>> START
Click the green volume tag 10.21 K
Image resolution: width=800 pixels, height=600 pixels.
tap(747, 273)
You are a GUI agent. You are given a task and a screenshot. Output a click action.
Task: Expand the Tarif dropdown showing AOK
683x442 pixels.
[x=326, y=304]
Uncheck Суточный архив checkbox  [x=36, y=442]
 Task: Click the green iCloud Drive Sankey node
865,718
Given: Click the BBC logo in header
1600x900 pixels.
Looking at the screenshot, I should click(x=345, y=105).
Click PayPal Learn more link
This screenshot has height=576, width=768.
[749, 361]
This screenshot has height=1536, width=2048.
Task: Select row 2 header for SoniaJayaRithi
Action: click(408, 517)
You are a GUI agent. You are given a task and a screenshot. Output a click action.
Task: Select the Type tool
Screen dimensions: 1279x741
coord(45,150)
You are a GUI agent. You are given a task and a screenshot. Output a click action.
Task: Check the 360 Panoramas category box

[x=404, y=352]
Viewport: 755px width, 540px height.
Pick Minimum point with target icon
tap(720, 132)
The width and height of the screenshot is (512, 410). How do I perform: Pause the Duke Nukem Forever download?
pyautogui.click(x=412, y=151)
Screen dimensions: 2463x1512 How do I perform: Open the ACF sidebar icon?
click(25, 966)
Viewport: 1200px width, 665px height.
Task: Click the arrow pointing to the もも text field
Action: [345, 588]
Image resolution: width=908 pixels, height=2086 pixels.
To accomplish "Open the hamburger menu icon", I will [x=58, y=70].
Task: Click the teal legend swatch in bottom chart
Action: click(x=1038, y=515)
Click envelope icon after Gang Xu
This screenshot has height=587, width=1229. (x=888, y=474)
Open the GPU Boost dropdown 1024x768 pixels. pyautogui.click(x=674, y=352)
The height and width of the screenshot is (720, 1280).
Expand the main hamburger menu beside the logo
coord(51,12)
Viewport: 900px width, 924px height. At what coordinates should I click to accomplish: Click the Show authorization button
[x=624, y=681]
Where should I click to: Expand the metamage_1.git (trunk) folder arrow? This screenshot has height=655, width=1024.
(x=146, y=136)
>> END
- **Task instructions**: Copy all the rows above word for word.

- **Result of the exercise**:
Click the green volume tag 10.21 K
Image resolution: width=800 pixels, height=600 pixels.
tap(747, 273)
You are a GUI agent. You are given a task and a screenshot. Output a click action.
Task: Expand the Tarif dropdown showing AOK
683x442 pixels.
[x=326, y=304]
Uncheck Суточный архив checkbox  [x=36, y=442]
 Task: Click the green iCloud Drive Sankey node
865,718
Given: Click the BBC logo in header
1600x900 pixels.
Looking at the screenshot, I should click(x=345, y=105).
Click PayPal Learn more link
This screenshot has height=576, width=768.
[749, 361]
This screenshot has height=1536, width=2048.
Task: Select row 2 header for SoniaJayaRithi
Action: click(408, 517)
You are a GUI agent. You are given a task and a screenshot. Output a click action.
Task: Select the Type tool
Screen dimensions: 1279x741
coord(45,150)
You are a GUI agent. You are given a task and a screenshot. Output a click action.
Task: Check the 360 Panoramas category box

[x=404, y=352]
Viewport: 755px width, 540px height.
Pick Minimum point with target icon
tap(720, 132)
The width and height of the screenshot is (512, 410). How do I perform: Pause the Duke Nukem Forever download?
pyautogui.click(x=412, y=151)
Screen dimensions: 2463x1512 How do I perform: Open the ACF sidebar icon?
click(25, 966)
Viewport: 1200px width, 665px height.
Task: Click the arrow pointing to the もも text field
Action: [345, 588]
Image resolution: width=908 pixels, height=2086 pixels.
To accomplish "Open the hamburger menu icon", I will [x=58, y=70].
Task: Click the teal legend swatch in bottom chart
Action: click(x=1038, y=515)
Click envelope icon after Gang Xu
This screenshot has height=587, width=1229. (x=888, y=474)
Open the GPU Boost dropdown 1024x768 pixels. pyautogui.click(x=674, y=352)
The height and width of the screenshot is (720, 1280).
Expand the main hamburger menu beside the logo
coord(51,12)
Viewport: 900px width, 924px height. At what coordinates should I click to accomplish: Click the Show authorization button
[x=624, y=681]
Where should I click to: Expand the metamage_1.git (trunk) folder arrow? This screenshot has height=655, width=1024.
(x=146, y=136)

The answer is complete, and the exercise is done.